Текст для чтения:
+++

Внимательно осматриваю небо. Вдали, в густой синеве, россыпью маячат темные пятна. Это не облака и не птицы, это самолеты. Притом очень много. Если противник, то нужно, чтобы он не обнаружил нас раньше времени. Это главное.

Забираемся много южнее и, прикрываясь солнцем, сближаемся.

Враг!

Я уже отчетливо вижу три группы бомбардировщиков по пятнадцати — двадцати Ю-87 в каждой. Многовато. Держат строй «клин» с курсом на Киев. Сзади, чуть приотстав, летит не менее двух десятков истребителей. Здесь и «фоккеры», и «мессершмитты». Очевидно, они только еще пристраиваются к бомбардировщикам, занимая походный боевой порядок. Пробраться к «юнкерсам» через такую ораву истребителей — дело сложное. Сумеем ли?

Кто-то из наших летчиков напоминает:

— Не пора ли возвращаться?

+++

Предоставленные записи:

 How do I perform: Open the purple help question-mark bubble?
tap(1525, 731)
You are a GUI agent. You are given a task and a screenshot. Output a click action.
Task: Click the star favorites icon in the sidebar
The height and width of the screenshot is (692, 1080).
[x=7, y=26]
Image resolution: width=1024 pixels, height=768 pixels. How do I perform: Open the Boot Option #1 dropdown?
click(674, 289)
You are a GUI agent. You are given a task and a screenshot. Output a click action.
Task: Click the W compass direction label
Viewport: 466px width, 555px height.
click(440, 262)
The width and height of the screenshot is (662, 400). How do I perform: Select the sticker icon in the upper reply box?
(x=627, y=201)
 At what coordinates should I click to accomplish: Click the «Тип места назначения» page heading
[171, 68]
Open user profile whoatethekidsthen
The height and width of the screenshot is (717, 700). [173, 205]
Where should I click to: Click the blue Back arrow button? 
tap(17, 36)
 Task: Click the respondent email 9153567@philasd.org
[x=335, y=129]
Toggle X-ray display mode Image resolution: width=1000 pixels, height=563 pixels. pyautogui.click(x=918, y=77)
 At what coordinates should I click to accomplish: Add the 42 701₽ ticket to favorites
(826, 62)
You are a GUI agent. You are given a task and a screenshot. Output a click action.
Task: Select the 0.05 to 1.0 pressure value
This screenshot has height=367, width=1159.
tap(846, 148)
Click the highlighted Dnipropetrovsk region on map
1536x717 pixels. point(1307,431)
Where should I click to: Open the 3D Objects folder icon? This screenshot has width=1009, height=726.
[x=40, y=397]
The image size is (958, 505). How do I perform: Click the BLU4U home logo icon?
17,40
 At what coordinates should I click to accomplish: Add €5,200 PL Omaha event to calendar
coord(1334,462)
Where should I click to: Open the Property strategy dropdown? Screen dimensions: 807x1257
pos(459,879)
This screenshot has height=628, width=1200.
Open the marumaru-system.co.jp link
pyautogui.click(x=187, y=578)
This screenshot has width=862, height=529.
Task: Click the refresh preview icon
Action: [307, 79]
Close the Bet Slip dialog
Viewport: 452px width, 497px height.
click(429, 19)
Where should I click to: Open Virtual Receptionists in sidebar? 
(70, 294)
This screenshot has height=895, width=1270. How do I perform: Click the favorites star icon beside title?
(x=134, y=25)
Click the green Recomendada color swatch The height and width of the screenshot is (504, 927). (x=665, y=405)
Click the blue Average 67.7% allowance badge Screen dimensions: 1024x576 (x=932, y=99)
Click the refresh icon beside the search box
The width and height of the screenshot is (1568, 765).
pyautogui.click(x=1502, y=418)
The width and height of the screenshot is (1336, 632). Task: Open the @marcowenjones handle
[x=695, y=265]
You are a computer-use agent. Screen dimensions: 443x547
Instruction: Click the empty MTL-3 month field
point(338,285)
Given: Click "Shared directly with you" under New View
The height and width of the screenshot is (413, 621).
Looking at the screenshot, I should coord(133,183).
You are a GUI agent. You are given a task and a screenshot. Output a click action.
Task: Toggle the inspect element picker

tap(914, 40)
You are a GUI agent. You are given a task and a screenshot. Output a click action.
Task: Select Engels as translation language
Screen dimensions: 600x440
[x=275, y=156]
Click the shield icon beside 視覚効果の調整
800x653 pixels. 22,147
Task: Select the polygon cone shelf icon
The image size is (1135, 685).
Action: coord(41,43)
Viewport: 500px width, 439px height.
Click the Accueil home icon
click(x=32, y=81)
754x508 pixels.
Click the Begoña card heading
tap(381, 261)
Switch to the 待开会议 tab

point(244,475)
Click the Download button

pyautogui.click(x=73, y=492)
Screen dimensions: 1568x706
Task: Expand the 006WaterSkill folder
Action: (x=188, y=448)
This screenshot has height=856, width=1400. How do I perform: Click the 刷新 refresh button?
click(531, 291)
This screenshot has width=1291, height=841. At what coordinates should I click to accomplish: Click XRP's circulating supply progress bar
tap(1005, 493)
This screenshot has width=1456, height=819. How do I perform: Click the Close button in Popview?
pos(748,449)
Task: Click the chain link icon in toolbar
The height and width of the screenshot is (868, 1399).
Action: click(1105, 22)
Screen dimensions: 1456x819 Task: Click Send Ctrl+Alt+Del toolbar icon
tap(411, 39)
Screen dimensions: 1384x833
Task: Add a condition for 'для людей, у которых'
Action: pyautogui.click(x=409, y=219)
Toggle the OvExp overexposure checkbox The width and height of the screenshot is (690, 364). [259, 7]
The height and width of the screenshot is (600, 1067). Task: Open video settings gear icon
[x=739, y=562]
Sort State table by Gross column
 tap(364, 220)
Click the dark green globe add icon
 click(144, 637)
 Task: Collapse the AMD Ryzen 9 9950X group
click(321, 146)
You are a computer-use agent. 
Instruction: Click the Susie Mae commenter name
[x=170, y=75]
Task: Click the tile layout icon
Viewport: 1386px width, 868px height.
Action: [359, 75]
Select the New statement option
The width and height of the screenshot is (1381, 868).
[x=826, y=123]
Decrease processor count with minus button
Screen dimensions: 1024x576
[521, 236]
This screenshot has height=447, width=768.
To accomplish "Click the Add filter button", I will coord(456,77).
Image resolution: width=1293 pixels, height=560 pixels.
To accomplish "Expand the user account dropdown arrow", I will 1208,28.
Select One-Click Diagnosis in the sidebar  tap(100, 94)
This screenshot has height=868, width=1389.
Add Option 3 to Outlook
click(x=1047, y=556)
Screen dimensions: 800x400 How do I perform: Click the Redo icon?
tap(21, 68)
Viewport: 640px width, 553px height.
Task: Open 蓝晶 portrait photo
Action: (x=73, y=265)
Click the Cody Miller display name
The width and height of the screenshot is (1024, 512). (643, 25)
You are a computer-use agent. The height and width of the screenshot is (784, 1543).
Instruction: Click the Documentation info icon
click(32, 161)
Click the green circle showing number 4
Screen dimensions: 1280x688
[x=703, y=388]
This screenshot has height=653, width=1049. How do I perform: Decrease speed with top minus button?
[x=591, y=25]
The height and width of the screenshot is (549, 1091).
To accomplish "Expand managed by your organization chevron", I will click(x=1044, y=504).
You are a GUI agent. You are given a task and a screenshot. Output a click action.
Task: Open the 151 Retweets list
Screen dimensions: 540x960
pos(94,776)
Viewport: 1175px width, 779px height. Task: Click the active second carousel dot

+++

Задания:
- A) Перескажите кратко или оформите списком абзац отрывка о воздушном бое, который начинается словами «Я уже отчетливо вижу», и сохраните его основные факты.
- B) Дословно процитируйте часть отрывка о воздушном бое: начните со слов, в которых есть «Забираемся много южнее», и остановитесь после «пора ли возвращаться?».

Ответы:
- A)
- Видны три группы бомбардировщиков Ю-87, по пятнадцать–двадцать машин в каждой.
- Они держат строй «клин» и идут курсом на Киев.
- Чуть позади летит не менее двух десятков истребителей: «фоккеры» и «мессершмитты».
- Истребители, по-видимому, только пристраиваются к бомбардировщикам и занимают походный боевой порядок.
- Прорваться к «юнкерсам» через такое количество истребителей сложно.

- B)
Забираемся много южнее и, прикрываясь солнцем, сближаемся.

Враг!

Я уже отчетливо вижу три группы бомбардировщиков по пятнадцати — двадцати Ю-87 в каждой. Многовато. Держат строй «клин» с курсом на Киев. Сзади, чуть приотстав, летит не менее двух десятков истребителей. Здесь и «фоккеры», и «мессершмитты». Очевидно, они только еще пристраиваются к бомбардировщикам, занимая походный боевой порядок. Пробраться к «юнкерсам» через такую ораву истребителей — дело сложное. Сумеем ли?

Кто-то из наших летчиков напоминает:

— Не пора ли возвращаться?